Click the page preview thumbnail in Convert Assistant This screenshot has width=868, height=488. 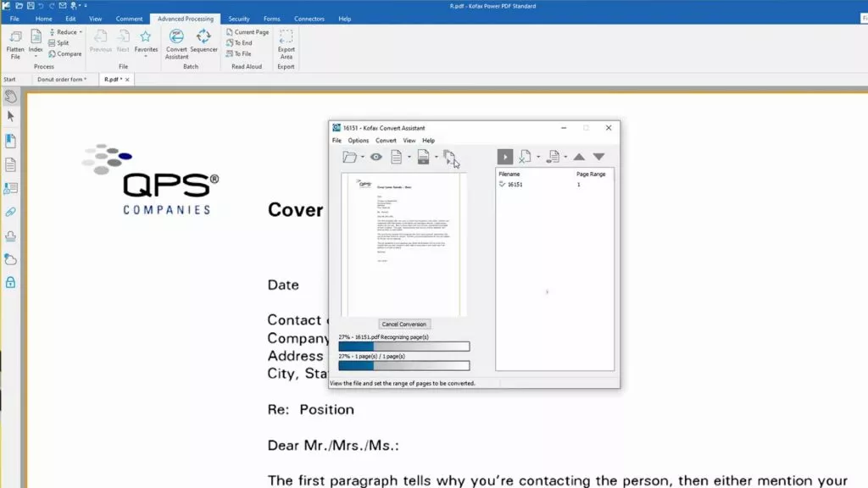(x=404, y=245)
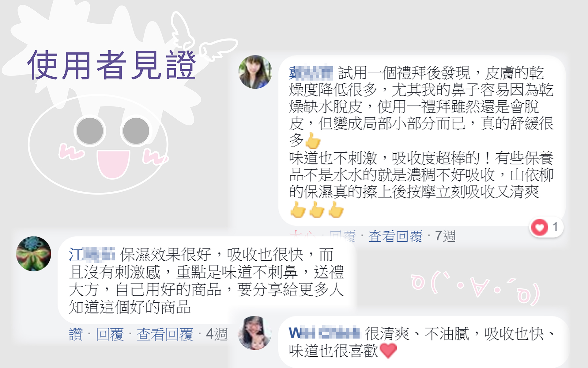Like the second comment with 讚
The height and width of the screenshot is (368, 588).
click(x=76, y=334)
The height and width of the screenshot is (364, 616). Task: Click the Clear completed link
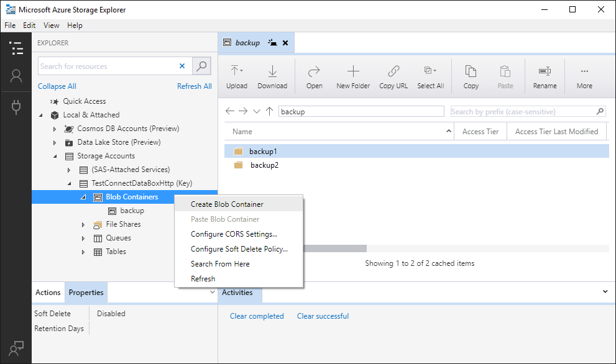[257, 316]
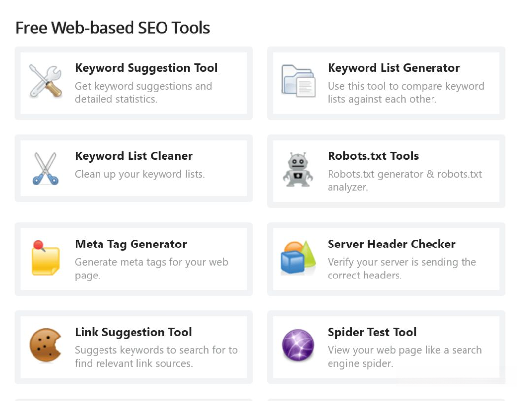Open the Spider Test Tool title
The width and height of the screenshot is (532, 401).
coord(372,332)
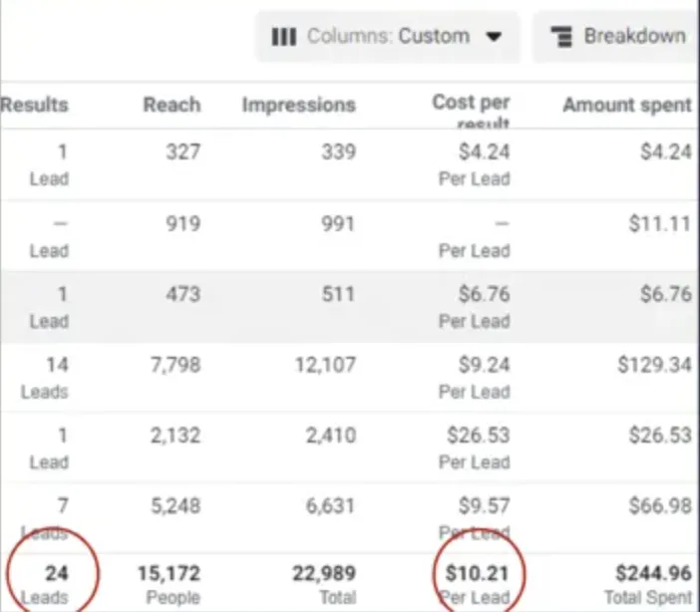Sort by the Results column header

click(35, 105)
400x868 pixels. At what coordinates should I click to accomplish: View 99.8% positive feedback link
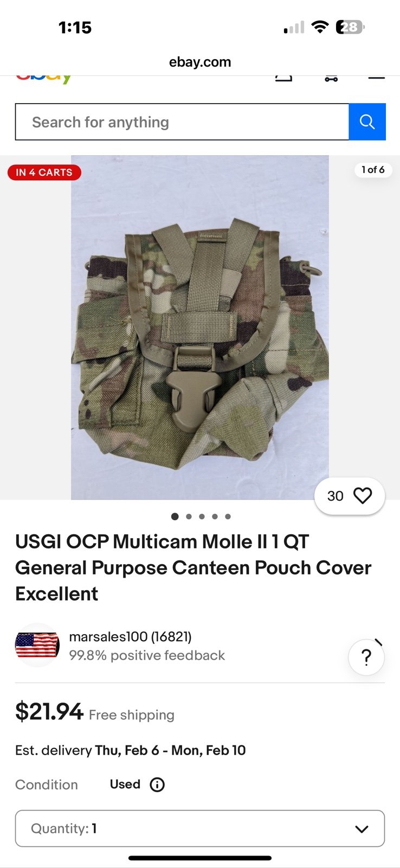tap(147, 655)
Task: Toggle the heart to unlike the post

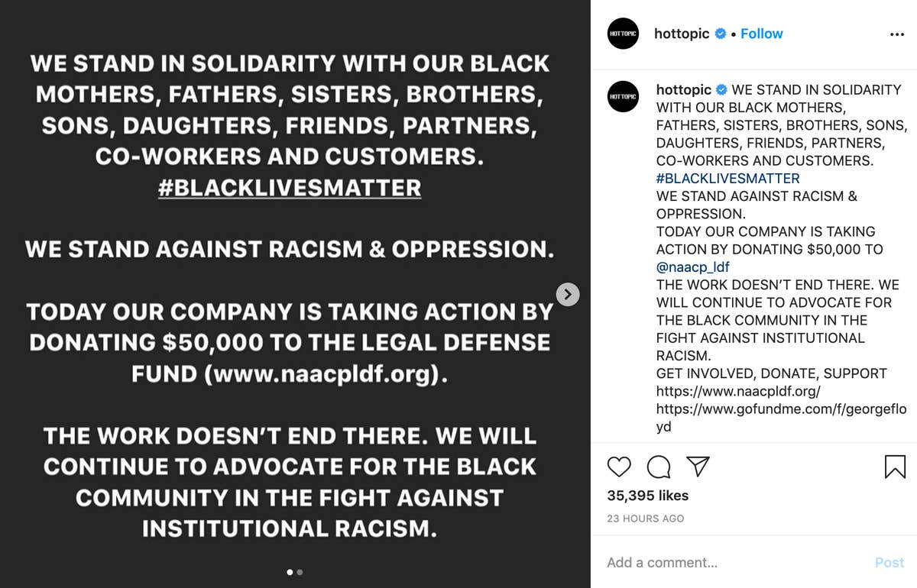Action: click(x=619, y=467)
────────────────────
- WORK ITEM:
Keeping pictures out, repeat exactly the lines from the one containing "400x868 pixels. At" through the end of the listing.

- SOLUTION FOR THIS EXERCISE:
400x868 pixels. At what coordinates should I click to accomplish: View 99.8% positive feedback link
tap(147, 655)
Task: Toggle the heart to unlike the post

Action: click(x=619, y=467)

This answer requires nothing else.